TERMINALLY ill cancer patients are facing “severe” delays in receiving benefit payments under the Government’s flagship new welfare system for disabled people, with dozens of people dying before ever receiving payments, a leading charity has warned.
Macmillan Cancer Support branded delays in processing personal independence payment (PIP) claims “deplorable”, while the official responsible for the introduction of the system admitted to MPs that some patients with fatal conditions had suffered “awful experiences” because of a service that was “not up to standard”.
Minister for disabled people Mike Penning told the House of Commons Work and Pensions Committee that he wanted to cut the wait for PIP payments for terminally ill claimants to seven days, although he stressed that he was not setting this as a formal target.
PIP provides between £21 and £134 a week to help people aged 16-64 with some of the extra costs caused by long-term ill health or disability, and began replacing disability living allowance in April this year.

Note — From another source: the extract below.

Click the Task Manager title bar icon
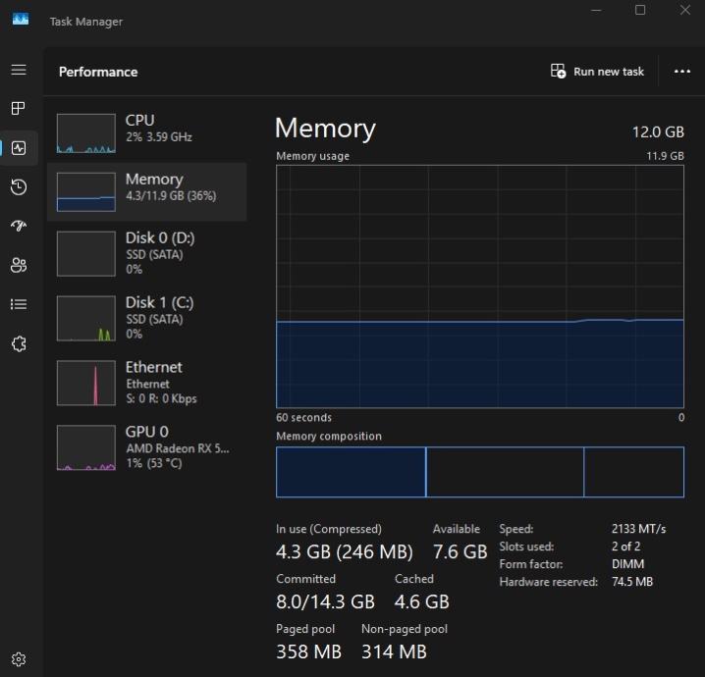Viewport: 705px width, 677px height. pyautogui.click(x=21, y=20)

But Macmillan Cancer Support said a survey of 140 of its benefit advisers around the country found that 26 per cent of them were aware of one or more cases in which a patient died before receiving a payment.
Duleep Allirajah, head of policy at Macmillan Cancer Support, said: “Terminally ill cancer patients are facing severe delays in receiving their benefits under the new personal independence payment special rules claim.

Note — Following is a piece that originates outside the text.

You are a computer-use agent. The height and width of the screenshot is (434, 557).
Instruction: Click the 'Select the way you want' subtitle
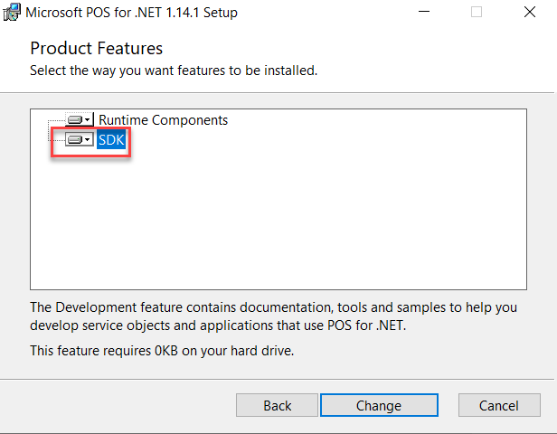coord(174,70)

“Under the old system, cancer patients only had to wait 10 days maximum before receiving their benefits. We have raised these concerns with the Government and are hopeful that working together we can develop a solution. We want them to set targets to process all claims in eight to 10 days as a matter of urgency.”
Department for Work and Pensions benefits director Jason Feeney told the committee: “As the operational director for delivering PIP I would absolutely say that the service we gave to some terminally ill claimants at the beginning of PIP wasn’t up to standard and wasn’t where we would expect to be. I wouldn’t try to claim otherwise.
“There were some awful experiences that some people went through.
“We have made a number of changes to the process. We now have dedicated teams in our centres for terminally ill claimants.”
Mr Penning said: “As long as I am a minister, I want to see seven days. I can’t see any reason why we can’t hit seven days and they will have to explain to me why we can’t hit seven days, or even less.”